On July 31, 2003, CE Franklin negotiated a new $35.0 million demand operating loan facility with the RBC Royal Bank. Amounts drawn against this facility bear interest at Canadian prime plus 1%. The maximum amount available under this facility is based on a borrowing base formula applied to accounts receivable and inventories. At March 31, 2004, CE Franklin had $27.3 million drawn against this $35.0 million credit facility.

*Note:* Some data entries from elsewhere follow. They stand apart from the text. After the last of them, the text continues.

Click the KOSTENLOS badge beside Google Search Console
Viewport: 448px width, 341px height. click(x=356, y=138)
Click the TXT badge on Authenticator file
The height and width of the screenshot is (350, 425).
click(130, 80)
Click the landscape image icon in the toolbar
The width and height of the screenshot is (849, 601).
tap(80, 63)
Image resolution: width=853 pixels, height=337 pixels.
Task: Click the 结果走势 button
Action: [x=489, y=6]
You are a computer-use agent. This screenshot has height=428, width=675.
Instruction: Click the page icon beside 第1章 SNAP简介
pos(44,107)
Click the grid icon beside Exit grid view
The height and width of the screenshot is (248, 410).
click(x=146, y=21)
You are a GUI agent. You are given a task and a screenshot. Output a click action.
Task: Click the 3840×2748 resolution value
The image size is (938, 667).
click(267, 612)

In management's opinion, this facility, together with cash flows from operating activities before net changes in non-cash working capital balances, is considered sufficient to finance its current and foreseeable operating needs.
Contractual Obligation and Commitments and Contingencies
There have been no material changes in any contractual obligations and commitments and contingencies since the year ended December 31, 2003.

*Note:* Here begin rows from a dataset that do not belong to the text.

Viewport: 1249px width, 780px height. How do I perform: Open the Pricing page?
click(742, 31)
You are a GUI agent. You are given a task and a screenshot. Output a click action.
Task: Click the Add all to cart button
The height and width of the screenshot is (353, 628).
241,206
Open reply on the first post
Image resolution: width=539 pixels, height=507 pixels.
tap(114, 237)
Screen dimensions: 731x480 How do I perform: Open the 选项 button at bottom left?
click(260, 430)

As at March 31, 2004 the Company had issued and outstanding letters of credit totaling $2.4 million to secure offshore inventory purchases.
Off-Balance Sheet Arrangements
The Company has not engaged in off-balance sheet financing arrangements through special purpose entities.
Transactions with Related Parties
The Company is the exclusive distributor of bottom hole pump production equipment manufactured by a subsidiary of its principal shareholder Smith International. Smith International owns 55.1% of the Company's outstanding common shares. The transactions with the principal shareholder are in the normal course of business and at commercial rates. On February 17, 2004 Smith International was granted an irrevocable option, for two years, to purchase common shares of the Company at market value such that its interest in the Company would not be diluted.
Critical Accounting Estimates
There have been no material changes since the year ended December 31, 2003.
Change in Accounting Policies
Effective January 1, 2004, the Company adopted prospectively, the Canadian Institute of Chartered Accountants guideline for "Hedging Relationships". The Company utilizes foreign currency exchange contracts with financial institutions to fix the value of liabilities or future commitments. These foreign currency exchange contracts are not designated as hedges for accounting purposes. The value of the contract is marked to market and the change in the value is recognized in the Statements of Operations.
Financial and Other Instruments
The Company is exposed to market risks from changes in interest rates and foreign exchange rates. The Company will enter into foreign currency forward exchange contracts with financial institutions to fix the value of liabilities on future commitments. The Company entered into such contracts in the first quarter of 2004. As at March 31, 2004 there was an outstanding contract for $2.2 million and no contracts were outstanding as at December 31, 2003.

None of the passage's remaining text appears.